-- Показанный текст --
________________________________________

Не одни только сибирские народы наказывали своих идолов, но и русские хорошо отметились на этом поприще:
Успенский Б. Филологические разыскания в области славянских древностей
XX. НАКАЗАНИЕ ИКОНЫ И ЭЛЕМЕНТЫ ЯЗЫЧЕСТВА В НАРОДНОМ ОТНОШЕНИИ К ИКОНАМ (к с. 114)
О наказании иконы у русских см. в дневнике Маскевича под 1609 г. (Устрялов, II, с. 27—28), а также в воспоминаниях Левшина (1873—1876, с. 846); здесь говорится вообще об иконах, т. е. не сообщается, какие именно иконы подвергались такому обращению; редкий случай наказания иконы Спасителя отмечается у Н. Н. Покровского (1975, с. 127). Ср. также пословицу: “Взять боженьку за ноженьку, да об пол” (Чичеров, 1957, с. 219).
Достаточно показательно уже наименование икон богами, о котором мы говорили выше (экскурс I); между тем, так же может именоваться и языческий идол, ср., например, куриный бог (см. экскурс XII) и т. п.
Весьма показателен в этом отношении обычай поклоняться только своим иконам, который восходит к обычаю поклоняться своим богам (идолам) в языческом культе. Этот обычай сохранялся еще в XVII в. Майерберг, посетивший Россию в 1661 г., сообщает, что каждый помещал в церкви свою собственную икону и во время богослужения только перед ней ставил свечи и только ей молился. Если владелец иконы заставал перед ней кого-нибудь за молитвой, он говорил: “Заведи себе сам какого-нибудь бога и молись ему, сколько душе угодно, а чужими не пользуйся!”. При этом нарушитель
должен был откупиться. Если кто-либо оказывался временно отлученным от церкви, то такому же наказанию подвергалась и его икона: ее выносили из церкви, и владелец забирал ее домой (Майерберг, 1874, с. 50—51). Отсюда возникало пренебрежение как к чужим, так и к местным церковным иконам, когда перед своими иконами ставили свечи, а перед чужими или перед местными не ставили. В середине XVII в. (до 1660 г.) поклонение в церкви “особным или собинным образам”, т. е. своим иконам, осуждал суздальский архиепископ Стефан, сторонник реформ патриарха Никона. Практика поклонения своим иконам была окончательно осуждена московским Собором 1667 г. В соборном постановлении говорилось: “Прiиде и то во слухъ нашъ, от части же и самемъ видети приключися: яко во обычаися зде не благолепо, еже прихоженамъ iконы своя домашнiя, во церкви приносити, и ... идеже кто хощетъ поставляти, не согласився и со священникомъ: чесо ради свары, и пренiя, пачеже и вражды обыкоша бывати. К тому, яко свещи всякъ пред своею iконою поставляет не брегомымъ сущымъ местным iконамъ олтарнымъ. И всякъ своей iконе моляся на различныя страны покланяются ... Еще же овогда тыя святая iконы в церковь приносятъ, овогда же износятъ, найпаче во светлыя дни воскресенiя Христова, обнажающе храмъ Божiй красоты его, еже все есть нелепо. Темже судихомъ от селе сицеву безчинiю не быта. Аще бо “то хощетъ iкону поставити во щеркви, да отдастъ ю во все церкви, не именуя ея своею, ниже износя отнюдъ никуде, священникже благочинно да поставитъ ю. Свещи nepвie местным олтарнымъ жонамъ да представляются, потомже прочимъ. Поклонъ чинно да творится ко олтарю обращшымися” (Деяния соборов 1666 и 1667 гг., л. 19 об.). Анонимный польский автор, оставивший описание московского восстания 1682 г., сообщает, что в правление царя Федора Алексеевича “предполагалось выбрасывать из церкви те иконы, которые каждый из них [русских] считает своим Богом и не позволяет никому другому поклоняться и ставить зажженных свечей” (Дневник избиения московских бояр, 1901, с. 397). Обычай приносить в церковь свои иконы и им поклоняться осуждается еще в “Первом учении отроком” Феофана Прокоповича, где это трактуется как идолопоклонство (Феофан Прокопович, 1723, л. 5 об.).

________________________________________

-- Фрагмент источника --
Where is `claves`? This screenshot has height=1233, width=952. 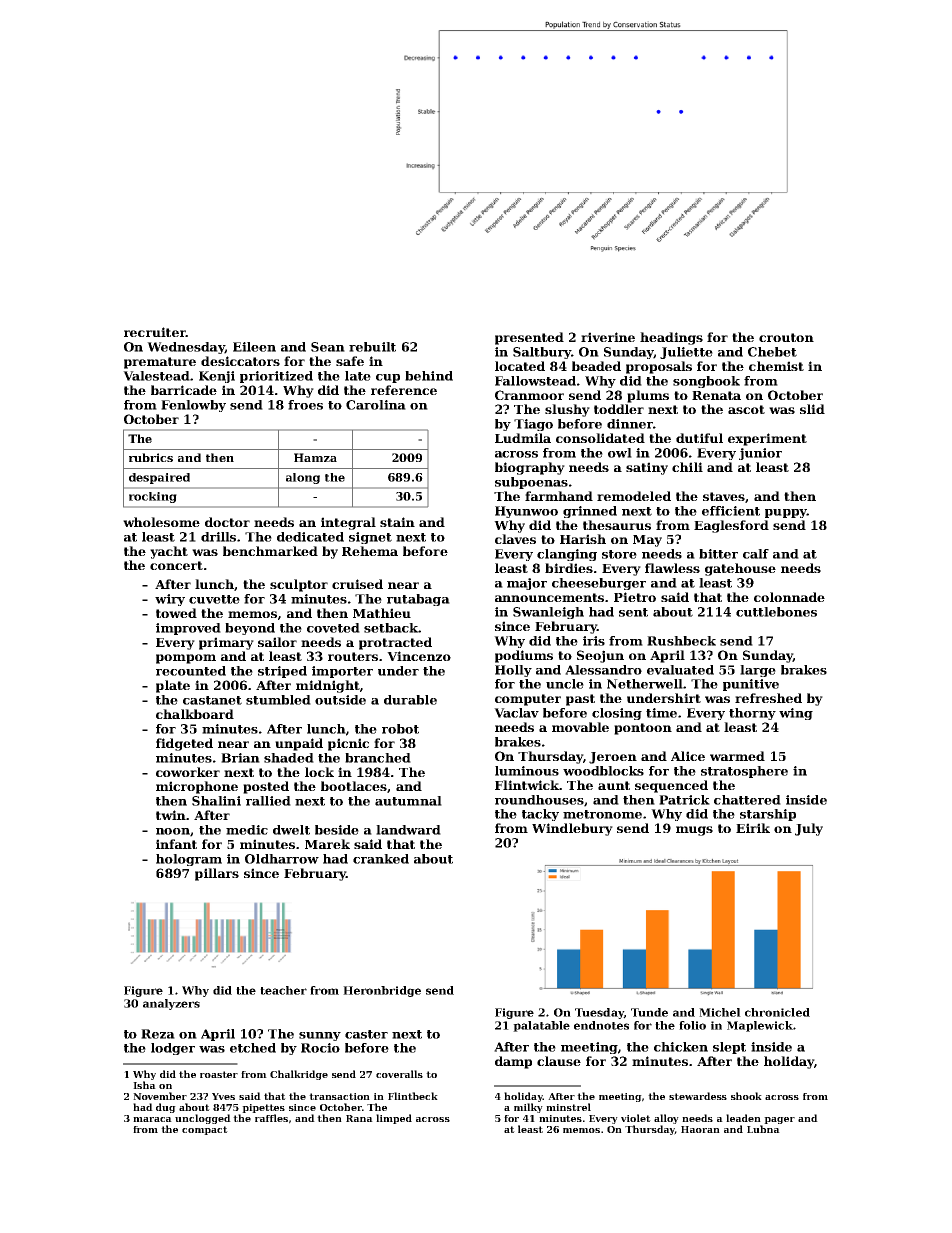 claves is located at coordinates (515, 539).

________________________________________

-- Задание --
Замените «языческий идол» на «языческий кумир» в части текста о наказании икон, которая начинается со слов «Достаточно показательно уже» и заканчивается словами «XII) и т. п.». Приведите эту часть целиком.

-- Результат выполнения --
Достаточно показательно уже наименование икон богами, о котором мы говорили выше (экскурс I); между тем, так же может именоваться и языческий кумир, ср., например, куриный бог (см. экскурс XII) и т. п.